Checamos: É falso que o Datafolha se recusa a entrevistar eleitores de Bolsonaro

Presidente e candidato à reeleição Jair Bolsonaro (PL) em meio a apoiadores, em Sorocaba (SP), em 13 de setembro de 2022 (Foto: Getty Images / Rodrigo Paiva)
Presidente e candidato à reeleição Jair Bolsonaro (PL) em meio a apoiadores, em Sorocaba (SP), em 13 de setembro de 2022 (Foto: Getty Images / Rodrigo Paiva)
  • Publicações nas redes sociais acusam o Datafolha de se recusar a entrevistar eleitores de Jair Bolsonaro

  • Junto às publicações, circula um vídeo de uma pesquisadora do instituto que, após se negar a entrevistar um homem, passou a ser intimidada

  • Mas a acusação não procede e a atitude da mulher faz parte do procedimento adotado pelo Datafolha

Um vídeo de uma pesquisadora do Datafolha sendo intimidada por um eleitor do presidente e candidato à reeleição Jair Bolsonaro (PL) circula nas redes sociais com mais de 42 mil interações.

As publicações alegam que a mulher teria se recusado a entrevistar um homem por ele ser eleitor de Bolsonaro. "Ela não aceita bolsonarista [...]. Se você é bolsonarista ela não aceita, tá vendo? Só aceita do Lula [...] Datafolha", diz um homem na filmagem.

Contudo, conforme explicado pelo instituto de pesquisa, a recusa da entrevistadora faz parte dos procedimentos técnicos da empresa. O objetivo é a manutenção da aleatoriedade da aplicação dos questionários.

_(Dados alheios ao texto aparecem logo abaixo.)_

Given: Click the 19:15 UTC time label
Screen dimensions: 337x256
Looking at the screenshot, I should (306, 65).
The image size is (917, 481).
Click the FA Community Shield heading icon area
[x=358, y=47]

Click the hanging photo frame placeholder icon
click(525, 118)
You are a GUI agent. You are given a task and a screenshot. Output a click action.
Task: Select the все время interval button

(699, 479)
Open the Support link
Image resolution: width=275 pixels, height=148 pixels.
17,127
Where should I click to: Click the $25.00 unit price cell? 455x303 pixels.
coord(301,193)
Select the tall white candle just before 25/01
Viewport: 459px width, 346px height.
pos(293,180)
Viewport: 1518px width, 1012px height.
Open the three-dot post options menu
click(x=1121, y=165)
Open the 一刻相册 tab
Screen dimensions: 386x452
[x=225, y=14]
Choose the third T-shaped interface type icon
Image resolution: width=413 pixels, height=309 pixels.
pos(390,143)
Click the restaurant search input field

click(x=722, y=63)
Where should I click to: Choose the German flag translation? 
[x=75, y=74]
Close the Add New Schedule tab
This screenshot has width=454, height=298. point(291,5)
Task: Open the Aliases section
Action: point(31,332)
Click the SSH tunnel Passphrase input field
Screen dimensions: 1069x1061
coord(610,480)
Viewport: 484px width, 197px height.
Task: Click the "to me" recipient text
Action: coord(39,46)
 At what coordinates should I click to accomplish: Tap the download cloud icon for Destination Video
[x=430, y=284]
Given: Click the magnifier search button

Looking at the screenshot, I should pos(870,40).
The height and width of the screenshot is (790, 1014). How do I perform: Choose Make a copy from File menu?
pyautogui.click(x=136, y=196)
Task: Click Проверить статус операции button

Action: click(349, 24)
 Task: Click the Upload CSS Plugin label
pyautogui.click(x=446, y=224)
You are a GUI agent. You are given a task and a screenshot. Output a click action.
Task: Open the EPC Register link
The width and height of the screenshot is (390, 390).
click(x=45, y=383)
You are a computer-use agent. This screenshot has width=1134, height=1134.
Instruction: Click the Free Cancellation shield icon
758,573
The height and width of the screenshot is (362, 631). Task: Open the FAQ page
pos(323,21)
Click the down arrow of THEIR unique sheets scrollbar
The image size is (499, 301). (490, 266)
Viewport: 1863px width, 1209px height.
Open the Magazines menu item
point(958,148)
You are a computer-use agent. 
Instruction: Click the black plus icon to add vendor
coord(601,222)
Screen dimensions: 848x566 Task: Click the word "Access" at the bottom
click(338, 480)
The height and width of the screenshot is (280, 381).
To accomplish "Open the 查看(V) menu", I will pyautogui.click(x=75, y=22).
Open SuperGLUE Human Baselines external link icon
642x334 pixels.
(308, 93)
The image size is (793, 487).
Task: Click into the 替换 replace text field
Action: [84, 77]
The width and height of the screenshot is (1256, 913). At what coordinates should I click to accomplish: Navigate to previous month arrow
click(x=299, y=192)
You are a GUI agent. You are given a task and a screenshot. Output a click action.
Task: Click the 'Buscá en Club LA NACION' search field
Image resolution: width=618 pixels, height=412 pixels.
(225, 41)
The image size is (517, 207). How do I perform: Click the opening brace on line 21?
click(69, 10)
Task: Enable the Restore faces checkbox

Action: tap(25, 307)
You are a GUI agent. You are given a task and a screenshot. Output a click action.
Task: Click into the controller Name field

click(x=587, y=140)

Captura de tela de um vídeo que circula acusando o Datafolha de não aceitar entrevistar eleitores de Jair Bolsonaro (Foto: TikTok / Reprodução)
Captura de tela de um vídeo que circula acusando o Datafolha de não aceitar entrevistar eleitores de Jair Bolsonaro (Foto: TikTok / Reprodução)

Após a viralização do vídeo, o Datafolha publicou uma nota explicando a postura da pesquisadora, uma vez que sua recusa faz parte dos procedimentos adotados pelo instituto.

Uma vez que a abordagem dos entrevistados deve ser realizada de maneira aleatória, não se pode aceitar pedidos de entrevistas partindo de pessoas que desejam ser entrevistadas. Segundo a nota, a transgressão do procedimento por parte da pesquisadora implicaria no cancelamento automático de todos os seus questionários.

"Além disso, ela explicou que tinha cotas de idade a cumprir, que a pessoa em questão não atenderia", completou o instituto na nota.

O Datafolha explicou ainda que essas orientações são passadas de maneira regular a seus pesquisadores de campo por meio de treinamentos.

Pesquisas eleitorais, como saber em quais posso confiar?

Em meio a essa diversidade de levantamentos existentes no Brasil, muitos eleitores não sabem em quais resultados acreditar.

No primeiro dia do ano passou a ser obrigatório (leia a resolução clicando aqui) o registro junto à Justiça Eleitoral de qualquer pesquisa pública relacionada às eleições para presidente e governador. Porém, se uma pesquisa está registrada não necessariamente significa que ela será confiável, isso porque não há nenhum tipo de fiscalização prévia sobre a metodologia desses levantamentos.

Atualmente, a confiabilidade das pesquisas é garantida no Brasil por meio da transparência. São algumas das informações que devem ser cadastradas junto à Justiça Eleitoral, tornando as pesquisas passíveis de contestação, caso qualquer irregularidade seja encontrada posteriormente:

  • Nome do contratante

  • Valor cobrado pela pesquisa

  • Origem dos recursos investidos

  • Metodologia

  • Período de realização

  • Sistema de fiscalização da coleta de dados

  • Tipo de questionário aplicado

Para identificar os atributos que mais merecem atenção nas pesquisas eleitorais, a reportagem do Yahoo! Notícias conversou com alguns especialistas no assunto e separou uma lista com os pontos mais importantes, confira aqui.

Conteúdo semelhante foi verificado pelo Boatos.org.